Goal of the exercise >>
Each line of the data holding "window" should be found and copied.

::: Working data :::

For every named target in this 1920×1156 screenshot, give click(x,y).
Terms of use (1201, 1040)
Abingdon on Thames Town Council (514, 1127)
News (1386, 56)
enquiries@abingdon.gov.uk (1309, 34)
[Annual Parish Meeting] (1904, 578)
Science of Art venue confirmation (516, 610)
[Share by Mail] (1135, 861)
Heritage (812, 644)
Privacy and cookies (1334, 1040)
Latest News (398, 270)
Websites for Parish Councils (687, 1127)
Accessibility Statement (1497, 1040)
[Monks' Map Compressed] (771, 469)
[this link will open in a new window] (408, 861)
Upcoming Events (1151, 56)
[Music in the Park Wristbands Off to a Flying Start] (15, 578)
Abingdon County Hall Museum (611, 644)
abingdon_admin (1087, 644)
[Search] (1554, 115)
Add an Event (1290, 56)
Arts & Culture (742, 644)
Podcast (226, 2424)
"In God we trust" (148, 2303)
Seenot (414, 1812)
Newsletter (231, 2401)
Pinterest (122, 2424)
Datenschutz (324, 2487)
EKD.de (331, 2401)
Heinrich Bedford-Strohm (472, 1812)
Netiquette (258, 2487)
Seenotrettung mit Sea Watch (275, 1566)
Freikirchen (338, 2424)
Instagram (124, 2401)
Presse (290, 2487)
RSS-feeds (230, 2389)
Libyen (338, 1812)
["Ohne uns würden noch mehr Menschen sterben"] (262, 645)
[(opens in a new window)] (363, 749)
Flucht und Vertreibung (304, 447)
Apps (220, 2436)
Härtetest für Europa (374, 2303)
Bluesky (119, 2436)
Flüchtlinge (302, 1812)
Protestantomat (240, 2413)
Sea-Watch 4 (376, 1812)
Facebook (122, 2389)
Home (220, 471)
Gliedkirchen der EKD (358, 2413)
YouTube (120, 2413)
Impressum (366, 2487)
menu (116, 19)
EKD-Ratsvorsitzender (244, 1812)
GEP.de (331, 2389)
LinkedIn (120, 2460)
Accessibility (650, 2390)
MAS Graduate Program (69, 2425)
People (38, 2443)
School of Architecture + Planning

:::

Result >>
[this link will open in a new window] (408, 861)
[(opens in a new window)] (363, 749)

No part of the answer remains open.